Malaysia’s finance minister has expressed doubts that the country will be able to achieve its target of 75% insurance penetration by 2020 that was set by the previous government.
Speaking at the inauguration of Prudential’s new Malaysian headquarters, Finance Minister Lim Guan Eng said that the market’s current insurance penetration is at 55%, which is a long way off from next year’s target of 75%, the Malay Mail reported. He also indicated that the target may be revised.
“We will have to see what happens next year,” he said. “After that, we will conduct assessments in terms of penetration, shortfalls and what needs to be done. [The deficit] is based on price and affordability.”

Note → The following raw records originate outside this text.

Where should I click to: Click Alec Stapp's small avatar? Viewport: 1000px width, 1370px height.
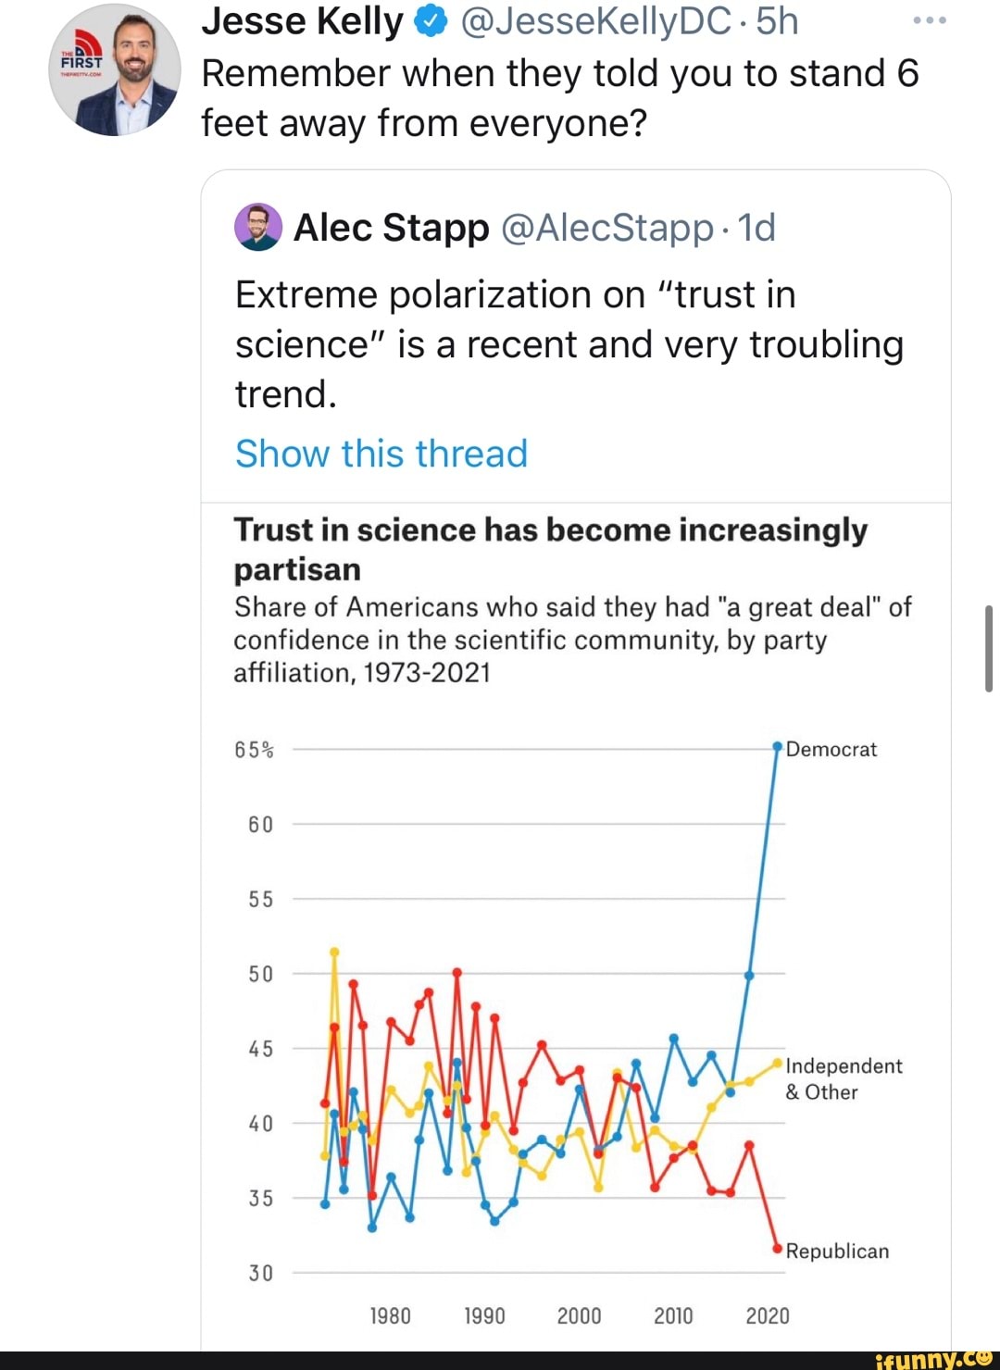point(258,227)
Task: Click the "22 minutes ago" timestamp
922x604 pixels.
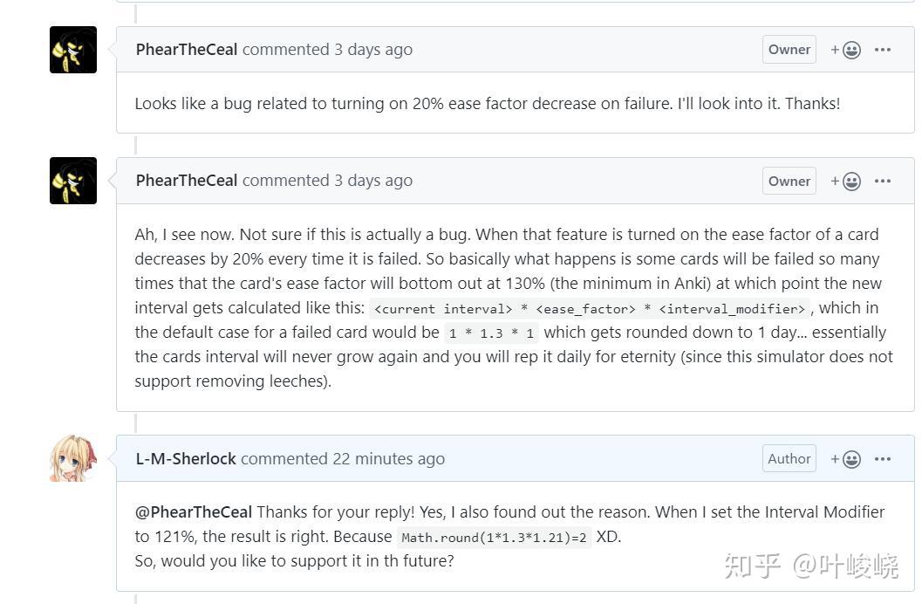Action: (x=389, y=459)
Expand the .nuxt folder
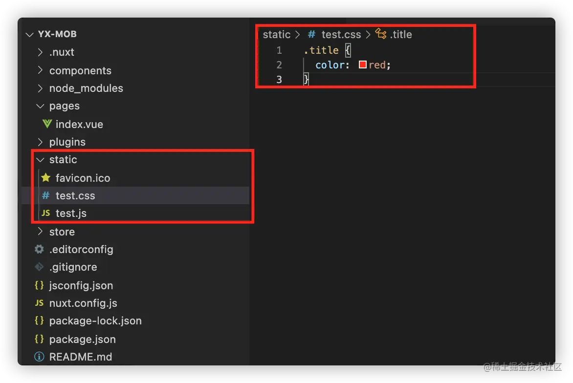573x383 pixels. click(40, 52)
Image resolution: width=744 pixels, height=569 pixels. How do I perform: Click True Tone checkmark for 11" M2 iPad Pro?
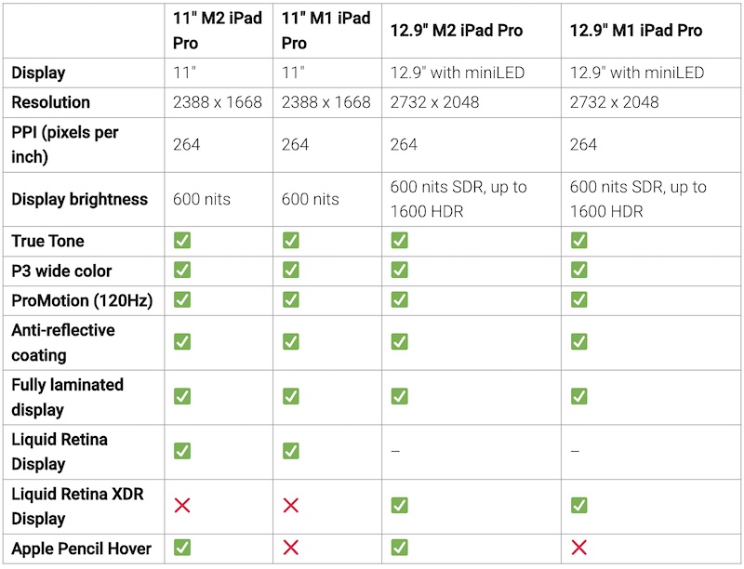coord(182,241)
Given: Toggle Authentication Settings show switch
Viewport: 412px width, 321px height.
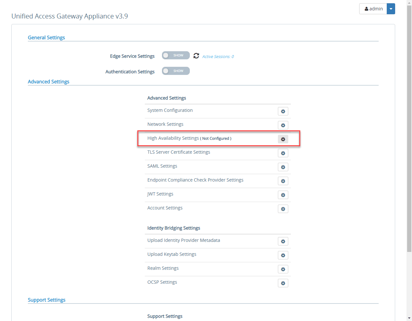Looking at the screenshot, I should [176, 71].
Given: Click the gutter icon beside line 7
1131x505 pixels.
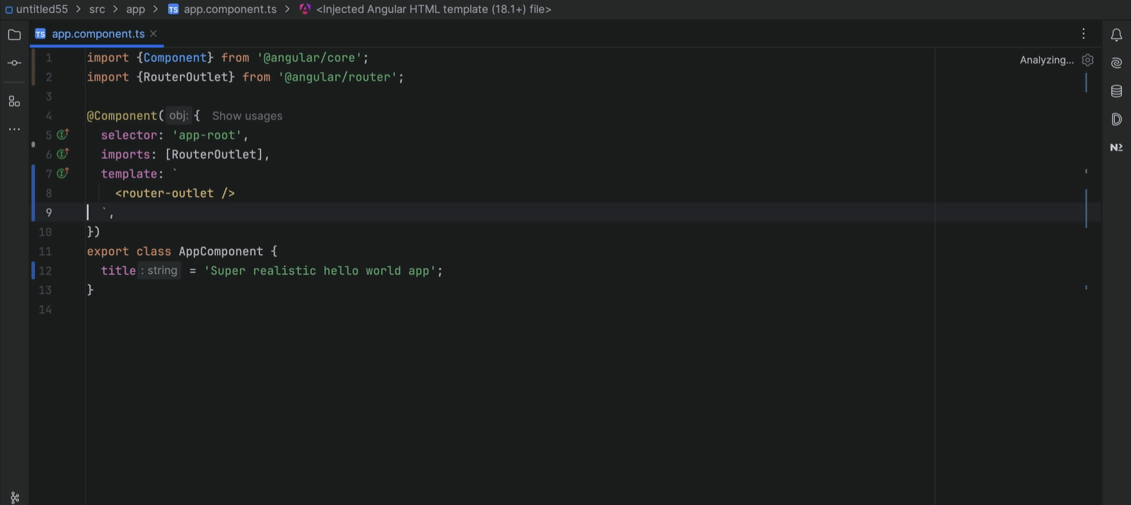Looking at the screenshot, I should pyautogui.click(x=63, y=173).
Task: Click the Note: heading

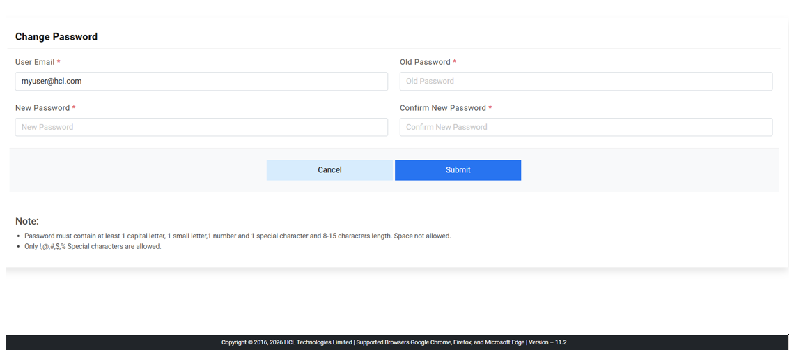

According to Lim, the government introduced the MySalam critical illness insurance scheme in response to the protection gap. The scheme benefits the bottom 40% of the population in terms of income.
In his speech, Lim also called on insurers to develop more products to supplement the MySalam scheme in serving people who belong to the lower income brackets. This, he said, could be done by creating more diverse and affordable insurance products.
“Insurance providers, including Prudential, should also further develop insurance protection plans for the under-served and under-protected who are largely from the low-income group or the B40. This includes providing Malaysians with more diversified and affordable choices,” said Lim, who also pointed out that Malaysia’s insurance penetration has stagnated at around 55% for several years.